#### EXERCICE COURT 1:
Dans les enregistrements, recopiez les lignes en commençant à celle qui contient « Click the もも周り » et en terminant à celle qui contient « click(x=160, y=437) », en substituant « column heading » à « column header » sans rien modifier d'autre.

#### TEXTE:
****************

À l’intérêt des divinités imaginaires, j’oppose mon intérêt. A toute prétendue Cause Supérieure, j’oppose ma cause.
De cette manière, tout ce qui, dans toute philosophie religieuse et conséquemment dans tout système social religieux, émanait de l’individu, inférieur, vile matière, méprisable atome, simple unité, pour aboutir à ces entités, à ces abstractions divinisées et demeurer leur propriété, l’individu étant ainsi dépossédé, — tout cela reste la propriété de l’individu ; les abstractions qui ont lieu d’être admises dans la mentalité humaine pour exprimer les rapports inter-individuels sont désormais dépourvues de leur fausse supériorité, de leur sainteté, réduites à leur rôle simplement utilitaire ; elles sont, dès lors, dépourvues de la nocuité dont on les avait dotées. Ainsi, plus de sacrifice de l’individu à La Société et à ses prêtres, à La Patrie et à ses prêtres, au Droit et à ses prêtres, à Dieu ou aux Dieux et à leurs prêtres. L’homme devient enfin le seul bénéficiaire de son travail, le propriétaire de toute chose dont la conquête motiva ses efforts et ses travaux.
Qu’est-ce que la société, sinon la résultante d’une collection d’individus ? Comment la société peut-elle avoir un intérêt (pourquoi pas aussi des appétits, des sentiments, etc.) ? Et pût-elle avoir un intérêt, comment celui-ci pourrait-il être supérieur et antagonique à l’intérêt des individus qui la composent si ceux-ci sont libres ? Quel non-sens ou quel hypocrite méfait n’est-ce pas, par suite, de façonner les individus pour la société au lieu de faire la société pour les individus ?

****************

#### EXERCICE COURT 2:
D'après le texte, qu'est-ce que la société ?

#### DONNÉES FOURNIES:
****************

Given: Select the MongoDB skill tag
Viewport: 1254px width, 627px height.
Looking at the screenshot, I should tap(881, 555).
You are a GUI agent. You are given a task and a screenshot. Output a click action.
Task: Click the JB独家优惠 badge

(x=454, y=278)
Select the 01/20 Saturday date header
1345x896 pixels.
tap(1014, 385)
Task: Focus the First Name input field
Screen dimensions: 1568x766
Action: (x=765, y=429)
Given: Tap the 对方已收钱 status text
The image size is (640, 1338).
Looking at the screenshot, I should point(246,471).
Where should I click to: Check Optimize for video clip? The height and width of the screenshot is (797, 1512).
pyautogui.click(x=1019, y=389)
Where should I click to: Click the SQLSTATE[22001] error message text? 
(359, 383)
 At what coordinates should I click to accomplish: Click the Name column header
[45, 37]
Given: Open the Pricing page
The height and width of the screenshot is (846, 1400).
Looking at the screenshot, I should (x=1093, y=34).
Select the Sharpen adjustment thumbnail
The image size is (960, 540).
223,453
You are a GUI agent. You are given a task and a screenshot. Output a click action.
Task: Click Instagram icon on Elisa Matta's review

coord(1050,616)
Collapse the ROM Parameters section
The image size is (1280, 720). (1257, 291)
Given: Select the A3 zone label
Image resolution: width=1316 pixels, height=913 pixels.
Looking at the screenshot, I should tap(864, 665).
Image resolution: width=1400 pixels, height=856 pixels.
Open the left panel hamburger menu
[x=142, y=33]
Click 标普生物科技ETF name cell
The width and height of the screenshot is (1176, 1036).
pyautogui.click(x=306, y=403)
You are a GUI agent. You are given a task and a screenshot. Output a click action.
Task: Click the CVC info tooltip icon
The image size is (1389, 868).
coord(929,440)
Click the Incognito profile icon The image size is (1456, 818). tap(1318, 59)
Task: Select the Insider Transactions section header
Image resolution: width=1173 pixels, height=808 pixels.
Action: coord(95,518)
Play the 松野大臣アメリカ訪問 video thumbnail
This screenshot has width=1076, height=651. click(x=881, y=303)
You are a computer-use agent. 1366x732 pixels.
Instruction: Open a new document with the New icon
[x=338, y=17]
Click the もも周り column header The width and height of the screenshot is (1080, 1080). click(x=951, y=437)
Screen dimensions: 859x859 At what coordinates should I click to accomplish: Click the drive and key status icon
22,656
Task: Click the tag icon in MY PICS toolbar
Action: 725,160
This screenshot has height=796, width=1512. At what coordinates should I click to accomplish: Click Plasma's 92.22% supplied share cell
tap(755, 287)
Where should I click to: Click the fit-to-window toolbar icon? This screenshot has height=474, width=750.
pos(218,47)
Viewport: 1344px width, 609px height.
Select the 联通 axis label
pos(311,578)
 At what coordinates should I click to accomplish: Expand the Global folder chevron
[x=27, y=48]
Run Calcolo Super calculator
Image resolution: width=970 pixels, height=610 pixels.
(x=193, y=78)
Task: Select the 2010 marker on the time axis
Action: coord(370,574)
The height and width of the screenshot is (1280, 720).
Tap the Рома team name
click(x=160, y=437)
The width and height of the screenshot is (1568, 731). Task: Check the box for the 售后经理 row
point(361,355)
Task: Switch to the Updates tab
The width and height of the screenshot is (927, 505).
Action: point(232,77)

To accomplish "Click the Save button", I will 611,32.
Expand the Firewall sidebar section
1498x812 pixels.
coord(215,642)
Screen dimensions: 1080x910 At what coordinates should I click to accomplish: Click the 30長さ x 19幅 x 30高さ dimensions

****************

#### CORRIGÉ DÉTAILLÉ 1:
Click the もも周り column heading The width and height of the screenshot is (1080, 1080). click(x=951, y=437)
Screen dimensions: 859x859 At what coordinates should I click to accomplish: Click the drive and key status icon
22,656
Task: Click the tag icon in MY PICS toolbar
Action: 725,160
This screenshot has height=796, width=1512. At what coordinates should I click to accomplish: Click Plasma's 92.22% supplied share cell
tap(755, 287)
Where should I click to: Click the fit-to-window toolbar icon? This screenshot has height=474, width=750.
pos(218,47)
Viewport: 1344px width, 609px height.
Select the 联通 axis label
pos(311,578)
 At what coordinates should I click to accomplish: Expand the Global folder chevron
[x=27, y=48]
Run Calcolo Super calculator
Image resolution: width=970 pixels, height=610 pixels.
(x=193, y=78)
Task: Select the 2010 marker on the time axis
Action: coord(370,574)
The height and width of the screenshot is (1280, 720).
Tap the Рома team name
click(x=160, y=437)

#### CORRIGÉ DÉTAILLÉ 2:
La résultante d'une collection d'individus.